Contrer les arguments de la procureure

Pour la défense, le choix des quatre « événements représentatifs » (ou cinq dans le cas de Blé Goudé) sur lesquels se concentre la procureure est contestable, car ils constituent – comme l’expliquait Me Altit durant l’audience de confirmation des charges – « autant de tournants dans la crise ivoirienne, autant d’étapes de « délégitimation » du président Gbagbo, et autant d’étapes dans l’engagement de certaines puissances dans le conflit. Le choix de ces quatre événements donne à lire un récit, à croire une histoire. » À charge pour la défense d’exposer lors du procès « un narratif alternatif, plus crédible », selon elle, en se fondant sur de nombreux témoignages. Me Altit, qui, selon de nombreux observateurs, ne s’est pas ménagé et a minutieusement préparé son dossier, a notamment contacté des diplomates étrangers afin de les convaincre de témoigner. Ont-ils accepté ? Pour le moment, le camp Gbagbo garde farouchement le secret.

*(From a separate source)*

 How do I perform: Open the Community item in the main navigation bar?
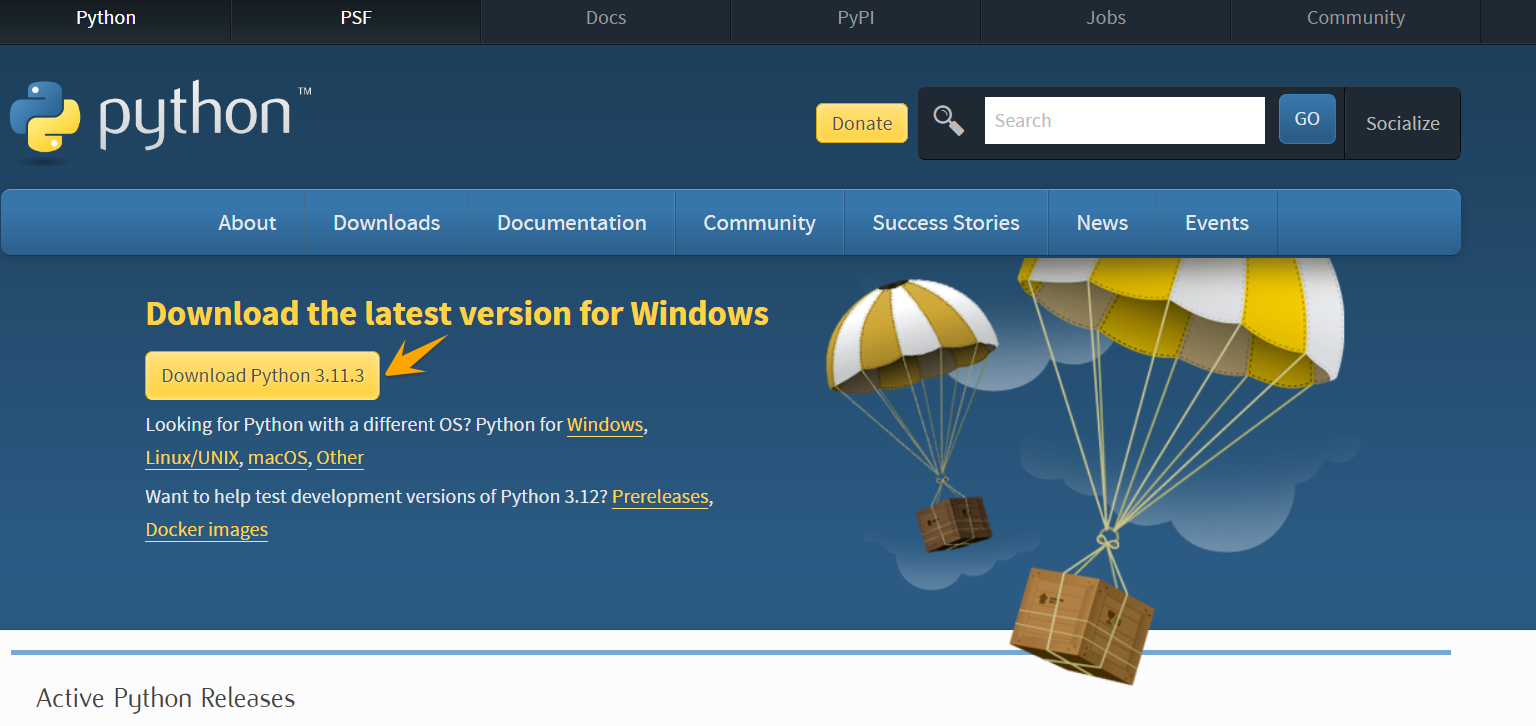click(759, 223)
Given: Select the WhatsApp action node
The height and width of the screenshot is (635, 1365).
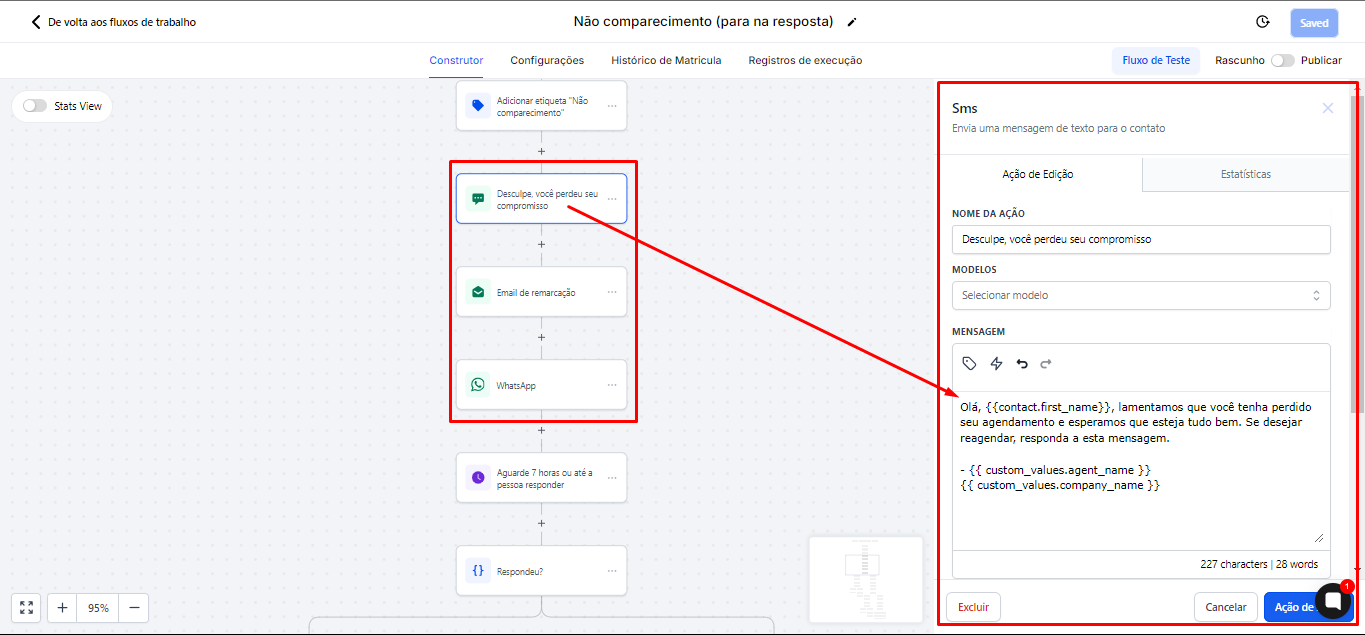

La défense se prépare tout de même à contrer les preuves de la procureure sur chacun de ces événements, avec en filigrane trois idées-forces : d’abord, l’insuffisance des preuves « médiatiques », en affirmant, comme le dit un autre proche de Gbagbo, qu’en « Côte d’Ivoire les journaux notamment ne sont que la caisse de résonance de ceux qui les financent et de ce qu’ils sont chargés de promouvoir. Leurs écrits reflètent très rarement la réalité des situations ». Ensuite, l’impossible neutralité des témoins cités par l’accusation. Et, enfin – notamment dans le cas de Blé Goudé -, l’incompréhension de la culture ivoirienne et de son langage populaire ou urbain.

Voici la position de la défense pour chaque événement :

• manifestation de la RTI : seront présentées des images de la chaîne France 24 montrant des hommes de l’ex-comzone Issiaka Ouattara, alias Wattao (des pro-Ouattara), tirer sur la foule ;

• marche des femmes d’Abobo : des témoignages sont censés prouver que ces dernières sont tombées dans un piège qui ne leur a pas été tendu par les pro-Gbagbo ;

• bombardement d’Abobo : la défense s’attellera à démontrer qu’il n’a pas eu lieu ;

• attaques perpétrées à Yopougon autour du 12 avril : la défense tentera de prouver que Gbagbo y est étranger, étant donné qu’il avait déjà été arrêté et qu’il a été transféré dès le 13 avril à Korhogo, dans le nord du pays.